* Exercise brief
What is needed here is an exact repetition of the records below, beginning at the line that has "About (148, 1799)" and stopping after the line that has "IDYLLE Lace belt (726, 1615)".

* Excerpted data

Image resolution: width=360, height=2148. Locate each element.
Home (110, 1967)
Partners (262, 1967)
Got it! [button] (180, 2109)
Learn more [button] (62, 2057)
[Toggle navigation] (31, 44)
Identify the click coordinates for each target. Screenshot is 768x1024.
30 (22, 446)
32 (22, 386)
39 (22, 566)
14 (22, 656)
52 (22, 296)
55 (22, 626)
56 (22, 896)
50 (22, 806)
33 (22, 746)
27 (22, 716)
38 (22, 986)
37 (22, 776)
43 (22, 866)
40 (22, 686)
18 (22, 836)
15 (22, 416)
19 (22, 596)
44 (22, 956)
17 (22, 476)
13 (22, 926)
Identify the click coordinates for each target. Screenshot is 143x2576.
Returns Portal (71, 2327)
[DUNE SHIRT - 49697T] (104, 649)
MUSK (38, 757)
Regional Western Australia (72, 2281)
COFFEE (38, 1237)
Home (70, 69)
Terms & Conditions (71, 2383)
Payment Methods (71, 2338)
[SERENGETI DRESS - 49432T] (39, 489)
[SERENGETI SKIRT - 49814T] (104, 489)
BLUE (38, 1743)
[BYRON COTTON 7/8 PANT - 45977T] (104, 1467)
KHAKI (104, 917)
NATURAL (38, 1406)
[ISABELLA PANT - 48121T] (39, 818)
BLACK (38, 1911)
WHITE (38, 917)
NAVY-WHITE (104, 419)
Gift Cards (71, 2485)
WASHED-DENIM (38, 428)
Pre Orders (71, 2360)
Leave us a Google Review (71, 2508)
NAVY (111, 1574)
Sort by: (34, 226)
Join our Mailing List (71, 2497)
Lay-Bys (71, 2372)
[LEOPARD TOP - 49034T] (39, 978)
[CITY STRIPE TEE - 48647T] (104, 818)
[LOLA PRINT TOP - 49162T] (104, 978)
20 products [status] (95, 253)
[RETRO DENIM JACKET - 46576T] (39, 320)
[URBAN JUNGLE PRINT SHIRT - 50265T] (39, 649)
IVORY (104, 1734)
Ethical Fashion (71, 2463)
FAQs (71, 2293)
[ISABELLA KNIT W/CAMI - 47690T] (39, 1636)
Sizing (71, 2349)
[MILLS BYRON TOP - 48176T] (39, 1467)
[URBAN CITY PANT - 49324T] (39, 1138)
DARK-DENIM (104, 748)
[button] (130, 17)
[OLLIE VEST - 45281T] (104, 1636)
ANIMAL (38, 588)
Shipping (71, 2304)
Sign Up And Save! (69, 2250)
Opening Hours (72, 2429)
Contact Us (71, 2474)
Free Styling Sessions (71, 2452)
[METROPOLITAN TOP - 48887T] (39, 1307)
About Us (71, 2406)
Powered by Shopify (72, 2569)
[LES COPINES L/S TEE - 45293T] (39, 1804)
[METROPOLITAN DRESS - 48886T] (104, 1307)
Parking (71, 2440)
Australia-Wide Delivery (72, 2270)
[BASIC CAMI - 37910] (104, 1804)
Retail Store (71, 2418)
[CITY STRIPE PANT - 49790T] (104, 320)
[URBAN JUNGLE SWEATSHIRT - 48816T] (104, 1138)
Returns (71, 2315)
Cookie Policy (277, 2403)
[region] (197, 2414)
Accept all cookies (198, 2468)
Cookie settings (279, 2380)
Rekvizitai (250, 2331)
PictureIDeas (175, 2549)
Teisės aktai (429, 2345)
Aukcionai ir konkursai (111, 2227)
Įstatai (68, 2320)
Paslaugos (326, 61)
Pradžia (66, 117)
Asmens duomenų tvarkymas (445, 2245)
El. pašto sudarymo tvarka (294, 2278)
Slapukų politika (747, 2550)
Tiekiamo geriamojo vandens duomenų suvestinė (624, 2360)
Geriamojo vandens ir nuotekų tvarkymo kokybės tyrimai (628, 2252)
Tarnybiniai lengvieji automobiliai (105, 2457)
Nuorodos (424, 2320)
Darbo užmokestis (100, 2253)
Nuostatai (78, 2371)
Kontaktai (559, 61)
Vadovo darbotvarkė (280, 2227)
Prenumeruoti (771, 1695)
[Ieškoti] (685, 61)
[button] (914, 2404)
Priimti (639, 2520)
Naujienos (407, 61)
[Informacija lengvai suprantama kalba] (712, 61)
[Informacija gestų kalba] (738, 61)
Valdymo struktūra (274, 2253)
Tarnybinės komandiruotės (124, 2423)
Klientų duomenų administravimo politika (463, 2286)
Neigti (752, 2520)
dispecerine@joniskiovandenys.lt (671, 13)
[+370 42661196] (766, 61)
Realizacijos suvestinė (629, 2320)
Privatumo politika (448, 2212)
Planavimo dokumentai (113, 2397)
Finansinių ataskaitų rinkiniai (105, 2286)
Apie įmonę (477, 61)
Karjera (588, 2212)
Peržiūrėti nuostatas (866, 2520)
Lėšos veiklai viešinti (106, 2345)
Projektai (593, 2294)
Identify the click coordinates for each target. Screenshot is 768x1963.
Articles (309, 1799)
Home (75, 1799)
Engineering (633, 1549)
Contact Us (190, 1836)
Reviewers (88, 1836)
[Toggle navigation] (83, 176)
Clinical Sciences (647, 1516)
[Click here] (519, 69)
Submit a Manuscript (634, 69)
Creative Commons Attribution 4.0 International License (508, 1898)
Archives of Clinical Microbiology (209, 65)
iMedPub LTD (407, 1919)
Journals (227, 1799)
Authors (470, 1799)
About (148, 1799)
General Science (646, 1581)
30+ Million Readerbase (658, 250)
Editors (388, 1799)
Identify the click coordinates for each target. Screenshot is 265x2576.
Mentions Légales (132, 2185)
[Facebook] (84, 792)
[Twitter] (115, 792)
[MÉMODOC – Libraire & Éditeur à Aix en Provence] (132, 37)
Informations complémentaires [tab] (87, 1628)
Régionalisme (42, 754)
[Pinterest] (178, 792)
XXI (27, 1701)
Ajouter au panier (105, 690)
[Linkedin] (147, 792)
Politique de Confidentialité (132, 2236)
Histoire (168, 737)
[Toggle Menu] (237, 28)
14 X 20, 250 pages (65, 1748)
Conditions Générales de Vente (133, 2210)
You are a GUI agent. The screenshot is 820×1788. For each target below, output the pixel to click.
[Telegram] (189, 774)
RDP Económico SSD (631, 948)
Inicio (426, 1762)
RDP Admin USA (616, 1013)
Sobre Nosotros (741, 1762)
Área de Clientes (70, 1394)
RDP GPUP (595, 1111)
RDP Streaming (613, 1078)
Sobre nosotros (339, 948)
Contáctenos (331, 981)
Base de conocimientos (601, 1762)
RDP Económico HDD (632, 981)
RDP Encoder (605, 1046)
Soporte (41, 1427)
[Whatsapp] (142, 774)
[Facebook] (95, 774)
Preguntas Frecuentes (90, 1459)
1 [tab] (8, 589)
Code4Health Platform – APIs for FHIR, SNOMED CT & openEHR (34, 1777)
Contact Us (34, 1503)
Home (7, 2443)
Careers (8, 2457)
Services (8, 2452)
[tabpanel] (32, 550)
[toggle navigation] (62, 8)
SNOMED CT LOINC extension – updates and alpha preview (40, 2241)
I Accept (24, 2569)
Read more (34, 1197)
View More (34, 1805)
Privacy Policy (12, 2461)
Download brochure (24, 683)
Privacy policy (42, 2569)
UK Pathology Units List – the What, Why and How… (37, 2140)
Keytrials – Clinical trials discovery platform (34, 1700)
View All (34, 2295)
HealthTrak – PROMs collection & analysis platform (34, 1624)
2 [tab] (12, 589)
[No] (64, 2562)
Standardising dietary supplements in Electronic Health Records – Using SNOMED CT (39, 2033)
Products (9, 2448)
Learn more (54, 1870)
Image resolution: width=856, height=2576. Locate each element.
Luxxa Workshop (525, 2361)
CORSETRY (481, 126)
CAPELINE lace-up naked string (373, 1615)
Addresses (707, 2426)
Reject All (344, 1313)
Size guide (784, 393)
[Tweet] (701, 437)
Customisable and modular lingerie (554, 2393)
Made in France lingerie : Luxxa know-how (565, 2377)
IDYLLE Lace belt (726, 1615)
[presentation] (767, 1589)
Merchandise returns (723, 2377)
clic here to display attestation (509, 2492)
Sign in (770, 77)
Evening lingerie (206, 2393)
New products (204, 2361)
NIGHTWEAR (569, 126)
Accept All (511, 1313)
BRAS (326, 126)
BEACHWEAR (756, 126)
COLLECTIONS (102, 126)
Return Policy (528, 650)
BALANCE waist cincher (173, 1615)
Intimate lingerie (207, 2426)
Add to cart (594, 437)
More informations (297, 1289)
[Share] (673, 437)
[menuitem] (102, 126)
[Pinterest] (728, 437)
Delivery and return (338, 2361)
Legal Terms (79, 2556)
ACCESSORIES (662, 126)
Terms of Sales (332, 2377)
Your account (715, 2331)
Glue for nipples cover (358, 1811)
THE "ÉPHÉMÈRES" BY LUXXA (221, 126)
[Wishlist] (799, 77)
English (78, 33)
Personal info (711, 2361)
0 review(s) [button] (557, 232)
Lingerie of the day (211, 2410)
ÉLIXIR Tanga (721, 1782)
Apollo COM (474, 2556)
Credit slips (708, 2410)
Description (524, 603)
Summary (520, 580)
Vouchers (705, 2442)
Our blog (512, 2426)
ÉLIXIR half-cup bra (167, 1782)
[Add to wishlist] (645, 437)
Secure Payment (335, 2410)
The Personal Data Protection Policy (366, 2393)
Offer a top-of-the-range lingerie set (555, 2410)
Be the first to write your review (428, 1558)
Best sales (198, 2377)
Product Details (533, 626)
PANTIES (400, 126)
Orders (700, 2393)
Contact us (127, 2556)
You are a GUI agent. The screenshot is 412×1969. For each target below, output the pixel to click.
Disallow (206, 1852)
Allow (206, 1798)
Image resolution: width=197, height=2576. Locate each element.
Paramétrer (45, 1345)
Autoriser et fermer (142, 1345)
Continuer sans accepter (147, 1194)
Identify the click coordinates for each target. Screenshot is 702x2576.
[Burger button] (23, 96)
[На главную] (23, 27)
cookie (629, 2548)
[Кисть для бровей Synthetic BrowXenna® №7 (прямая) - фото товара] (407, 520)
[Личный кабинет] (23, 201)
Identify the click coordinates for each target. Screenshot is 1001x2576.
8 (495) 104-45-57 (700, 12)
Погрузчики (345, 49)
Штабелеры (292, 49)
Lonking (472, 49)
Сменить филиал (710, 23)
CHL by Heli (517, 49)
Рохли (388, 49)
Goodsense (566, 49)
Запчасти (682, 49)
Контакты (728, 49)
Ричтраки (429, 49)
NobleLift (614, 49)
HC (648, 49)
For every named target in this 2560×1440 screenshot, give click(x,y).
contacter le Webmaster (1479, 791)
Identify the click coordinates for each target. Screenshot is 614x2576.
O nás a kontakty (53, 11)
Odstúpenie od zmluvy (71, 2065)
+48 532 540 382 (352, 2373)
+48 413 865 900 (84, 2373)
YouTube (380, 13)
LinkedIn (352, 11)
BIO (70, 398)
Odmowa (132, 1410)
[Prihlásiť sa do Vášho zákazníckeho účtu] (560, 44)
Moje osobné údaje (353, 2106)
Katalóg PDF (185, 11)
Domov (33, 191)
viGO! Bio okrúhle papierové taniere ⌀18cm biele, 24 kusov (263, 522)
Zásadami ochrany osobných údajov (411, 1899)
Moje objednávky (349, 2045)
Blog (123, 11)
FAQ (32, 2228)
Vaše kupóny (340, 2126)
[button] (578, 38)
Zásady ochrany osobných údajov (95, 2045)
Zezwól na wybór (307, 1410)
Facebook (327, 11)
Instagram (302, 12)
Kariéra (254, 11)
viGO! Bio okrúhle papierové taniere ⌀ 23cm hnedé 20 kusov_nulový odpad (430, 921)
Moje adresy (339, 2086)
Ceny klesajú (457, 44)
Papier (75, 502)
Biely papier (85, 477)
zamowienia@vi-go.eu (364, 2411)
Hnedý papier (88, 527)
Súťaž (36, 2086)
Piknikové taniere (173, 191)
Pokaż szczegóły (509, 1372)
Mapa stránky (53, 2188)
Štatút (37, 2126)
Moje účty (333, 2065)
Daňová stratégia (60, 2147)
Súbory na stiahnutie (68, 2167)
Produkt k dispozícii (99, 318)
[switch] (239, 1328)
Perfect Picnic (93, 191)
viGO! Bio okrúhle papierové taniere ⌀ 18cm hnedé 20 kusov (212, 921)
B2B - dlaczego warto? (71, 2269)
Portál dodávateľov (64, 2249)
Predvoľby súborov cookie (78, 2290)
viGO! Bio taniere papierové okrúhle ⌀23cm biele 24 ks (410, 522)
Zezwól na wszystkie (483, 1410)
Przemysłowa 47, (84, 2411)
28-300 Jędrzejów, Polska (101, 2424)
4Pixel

* Solution to the problem
About (148, 1799)
General Science (646, 1581)
30+ Million Readerbase (658, 250)
Editors (388, 1799)
Identify the click coordinates for each target. Screenshot is 265x2576.
Mentions Légales (132, 2185)
[Facebook] (84, 792)
[Twitter] (115, 792)
[MÉMODOC – Libraire & Éditeur à Aix en Provence] (132, 37)
Informations complémentaires [tab] (87, 1628)
Régionalisme (42, 754)
[Pinterest] (178, 792)
XXI (27, 1701)
Ajouter au panier (105, 690)
[Linkedin] (147, 792)
Politique de Confidentialité (132, 2236)
Histoire (168, 737)
[Toggle Menu] (237, 28)
14 X 20, 250 pages (65, 1748)
Conditions Générales de Vente (133, 2210)
You are a GUI agent. The screenshot is 820×1788. For each target below, output the pixel to click.
[Telegram] (189, 774)
RDP Económico SSD (631, 948)
Inicio (426, 1762)
RDP Admin USA (616, 1013)
Sobre Nosotros (741, 1762)
Área de Clientes (70, 1394)
RDP GPUP (595, 1111)
RDP Streaming (613, 1078)
Sobre nosotros (339, 948)
Contáctenos (331, 981)
Base de conocimientos (601, 1762)
RDP Económico HDD (632, 981)
RDP Encoder (605, 1046)
Soporte (41, 1427)
[Whatsapp] (142, 774)
[Facebook] (95, 774)
Preguntas Frecuentes (90, 1459)
1 [tab] (8, 589)
Code4Health Platform – APIs for FHIR, SNOMED CT & openEHR (34, 1777)
Contact Us (34, 1503)
Home (7, 2443)
Careers (8, 2457)
Services (8, 2452)
[tabpanel] (32, 550)
[toggle navigation] (62, 8)
SNOMED CT LOINC extension – updates and alpha preview (40, 2241)
I Accept (24, 2569)
Read more (34, 1197)
View More (34, 1805)
Privacy Policy (12, 2461)
Download brochure (24, 683)
Privacy policy (42, 2569)
UK Pathology Units List – the What, Why and How… (37, 2140)
Keytrials – Clinical trials discovery platform (34, 1700)
View All (34, 2295)
HealthTrak – PROMs collection & analysis platform (34, 1624)
2 [tab] (12, 589)
[No] (64, 2562)
Standardising dietary supplements in Electronic Health Records – Using SNOMED CT (39, 2033)
Products (9, 2448)
Learn more (54, 1870)
Image resolution: width=856, height=2576. Locate each element.
Luxxa Workshop (525, 2361)
CORSETRY (481, 126)
CAPELINE lace-up naked string (373, 1615)
Addresses (707, 2426)
Reject All (344, 1313)
Size guide (784, 393)
[Tweet] (701, 437)
Customisable and modular lingerie (554, 2393)
Made in France lingerie : Luxxa know-how (565, 2377)
IDYLLE Lace belt (726, 1615)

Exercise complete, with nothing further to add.